**Makale**
_ _ _ _ _ _ _

İranlı milletvekili ve siyaset bilimci: Nükleer silahı elde ettiğimizi düşünüyorum!
İran İslam Cumhuriyeti Meclisi üyesi Dr. Ahmed Behşayiş Ardestani, Roydad 24 haber kanalına verdiği 10 Mayıs 2024 tarihli röportajda “İran'ın nükleer silah elde ettiğini ancak bu aşamada bunu açıklamadığını” iddia etti.
İran İslam Cumhuriyeti Meclisi üyesi Dr. Ahmed Behşayiş Ardestani, Roydad 24 haber kanalına verdiği 10 Mayıs 2024 tarihli röportajda “İran'ın nükleer silah elde ettiğini ancak müttefikleri Rusya ve Çin'i ya da dünyayı korkutmamak için bu aşamada bunu açıklamadığını” iddia etti.
63 yaşındaki Ardestani, mevcut Meclis'te İsfahan'ı temsil ediyor ve 2012'den 2016'ya kadar Meclis Ulusal Güvenlik Komitesi üyesiydi. Ahmed Ardestani, Tahran'daki Açık Üniversite ve İmam Sadık Üniversitesi'nde siyaset bilimi profesörü ve öğretim üyesidir. Avustralya'nın New South Wales Üniversitesi'nde uluslararası ilişkiler alanında doktora yaptı ve İran siyasi düşüncesi ve dış politikası üzerine araştırmalara yoğunlaştı.

_ _ _ _ _ _ _

**Gösterilen veriler**

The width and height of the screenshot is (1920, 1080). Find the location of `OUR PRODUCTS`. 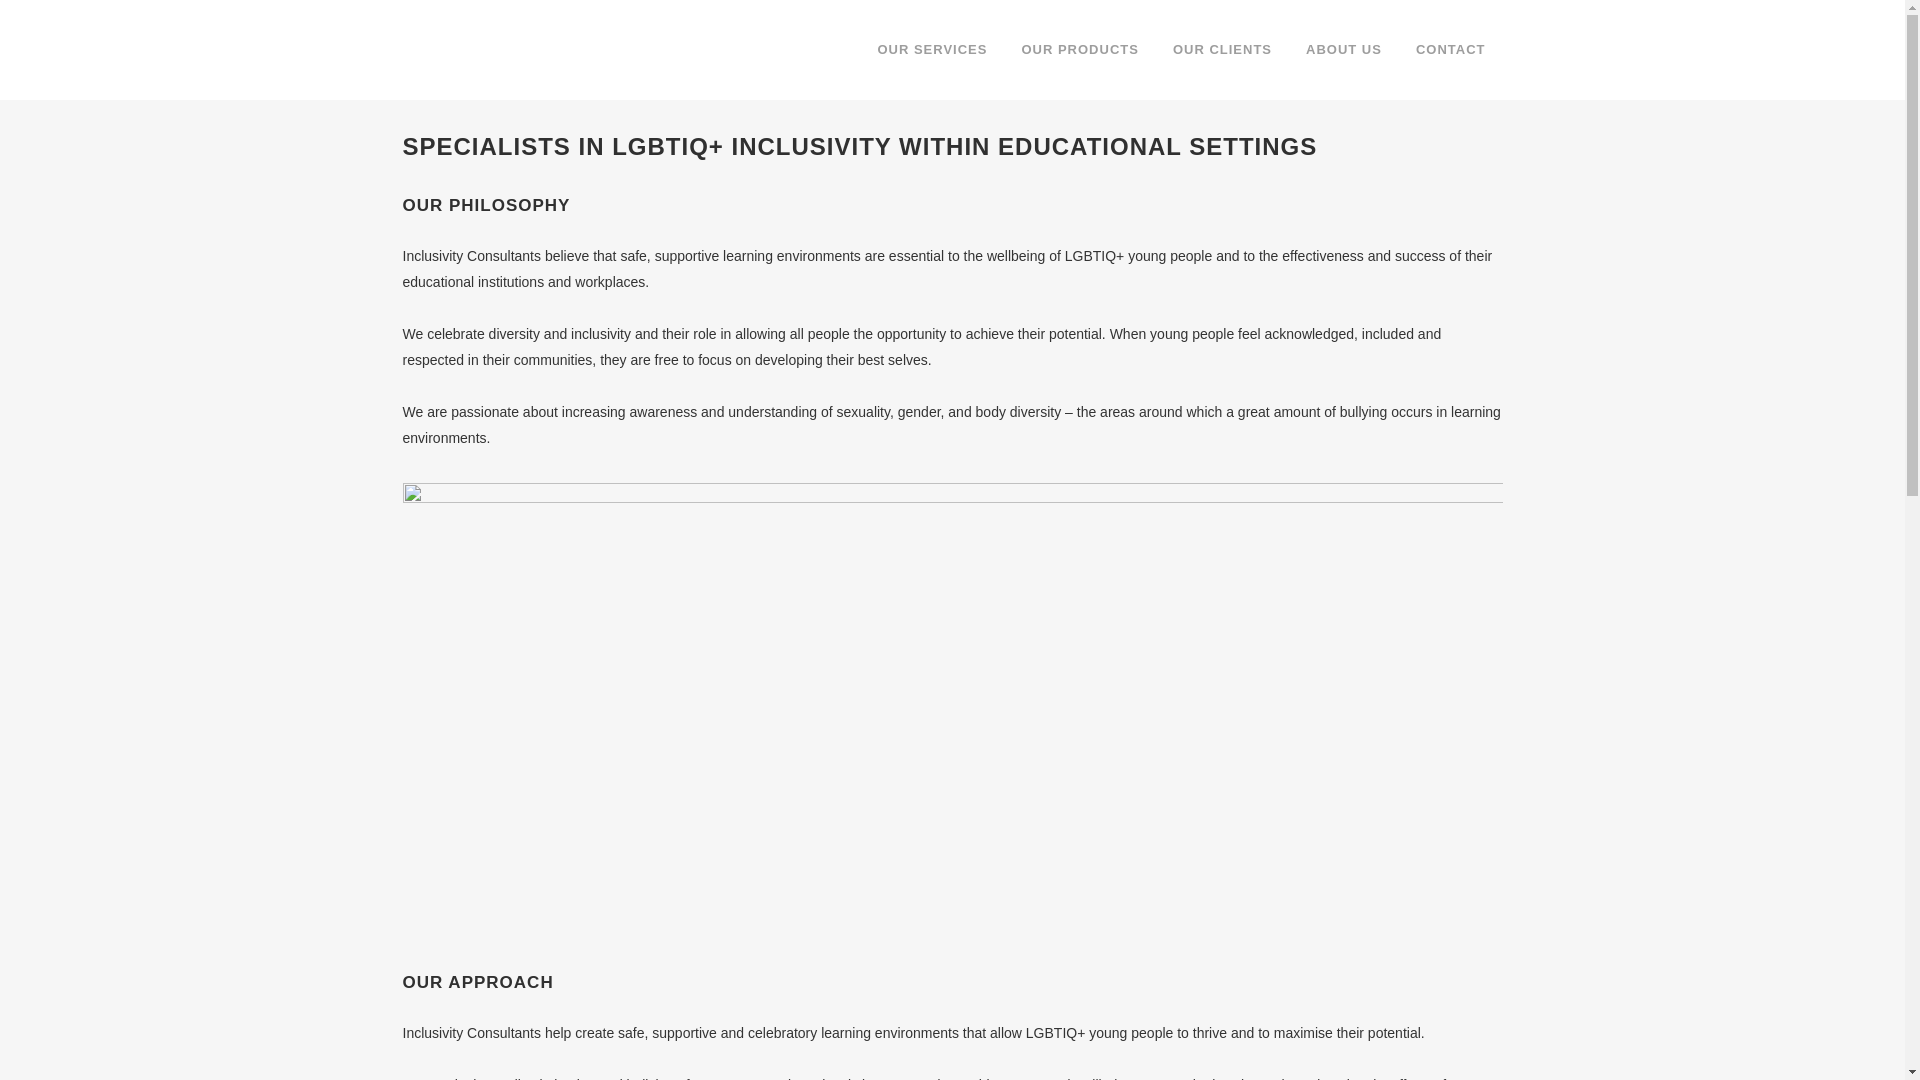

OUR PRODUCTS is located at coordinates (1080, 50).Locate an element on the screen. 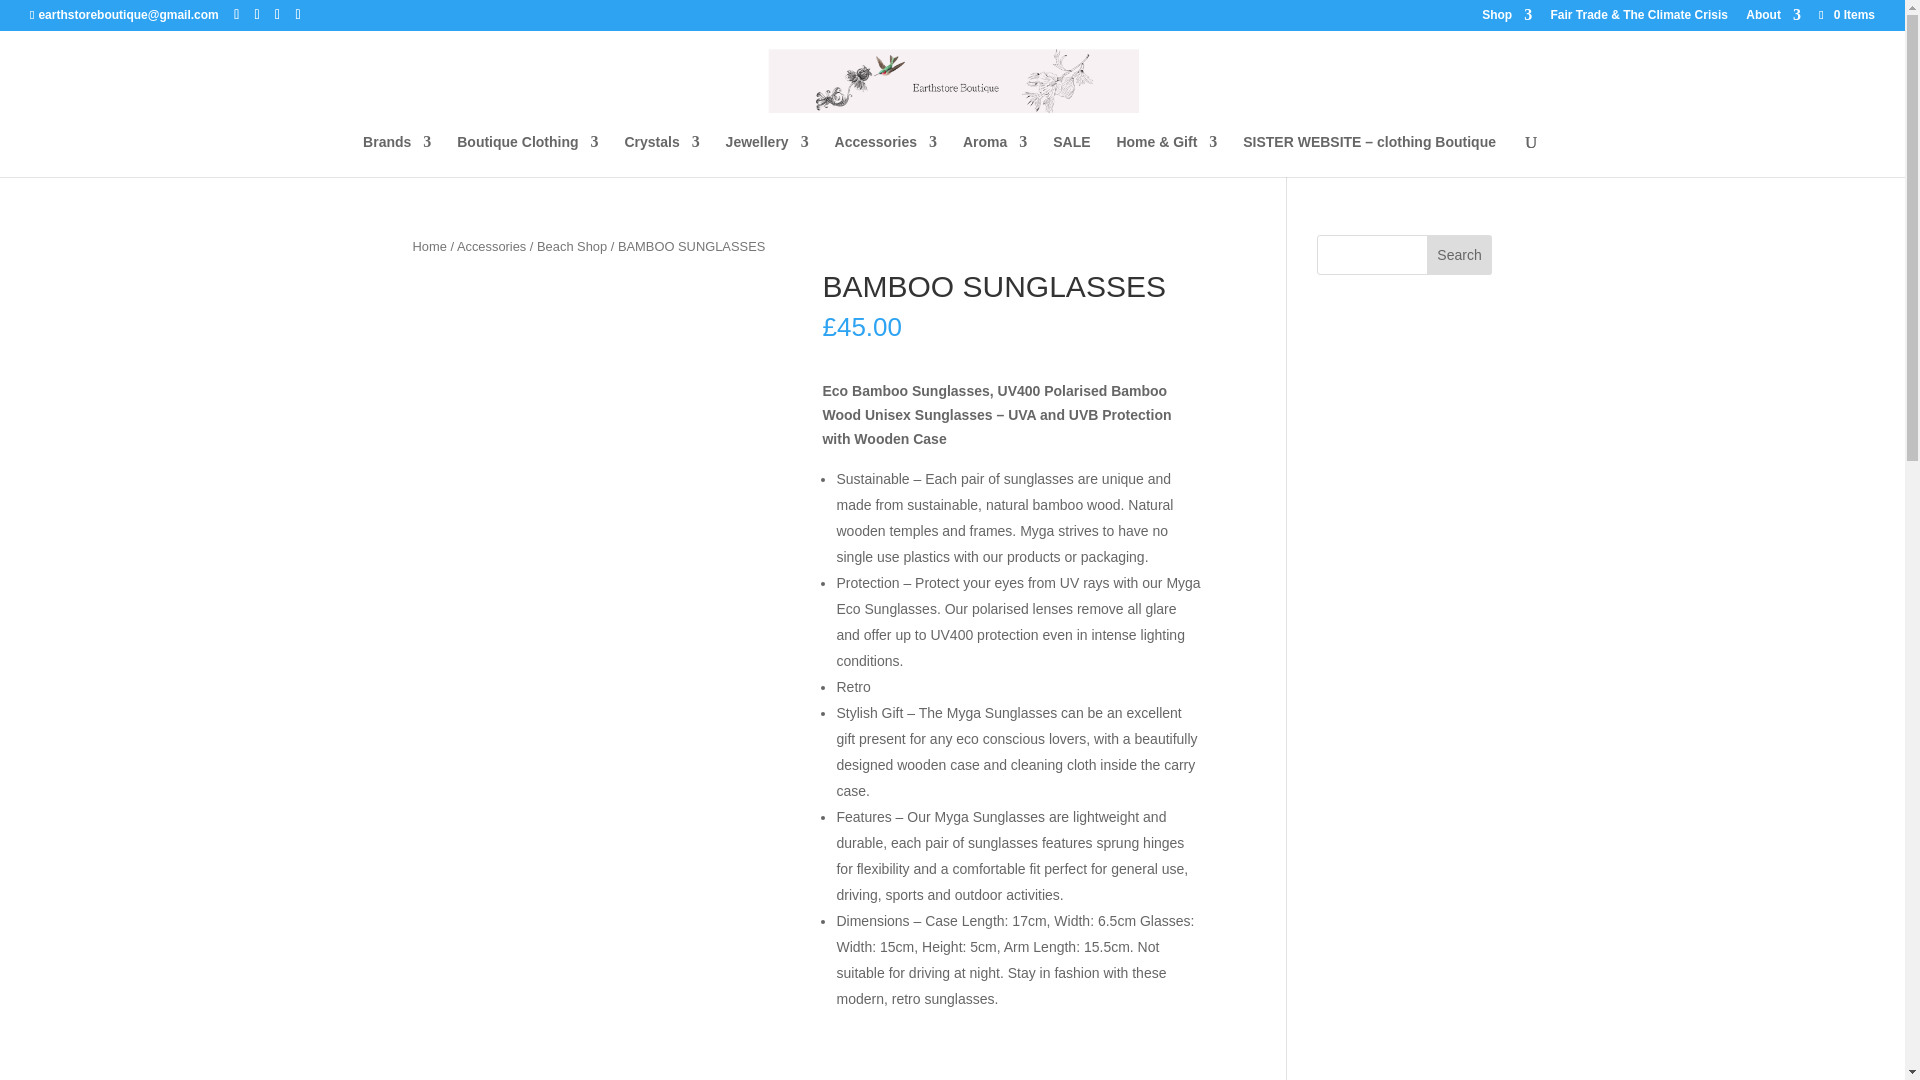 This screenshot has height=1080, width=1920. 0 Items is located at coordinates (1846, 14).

_ _ _ _ _ _ _

**Yapılacak iş**
Makaledeki "63 yaşındaki Ardestani, mevcut" sözlerinin geçtiği yerden başlayın ve "üzerine araştırmalara yoğunlaştı." sözlerinden sonra durun. Bu bölümü hiçbir değişiklik yapmadan tekrarlayın.

**Çözüm**
63 yaşındaki Ardestani, mevcut Meclis'te İsfahan'ı temsil ediyor ve 2012'den 2016'ya kadar Meclis Ulusal Güvenlik Komitesi üyesiydi. Ahmed Ardestani, Tahran'daki Açık Üniversite ve İmam Sadık Üniversitesi'nde siyaset bilimi profesörü ve öğretim üyesidir. Avustralya'nın New South Wales Üniversitesi'nde uluslararası ilişkiler alanında doktora yaptı ve İran siyasi düşüncesi ve dış politikası üzerine araştırmalara yoğunlaştı.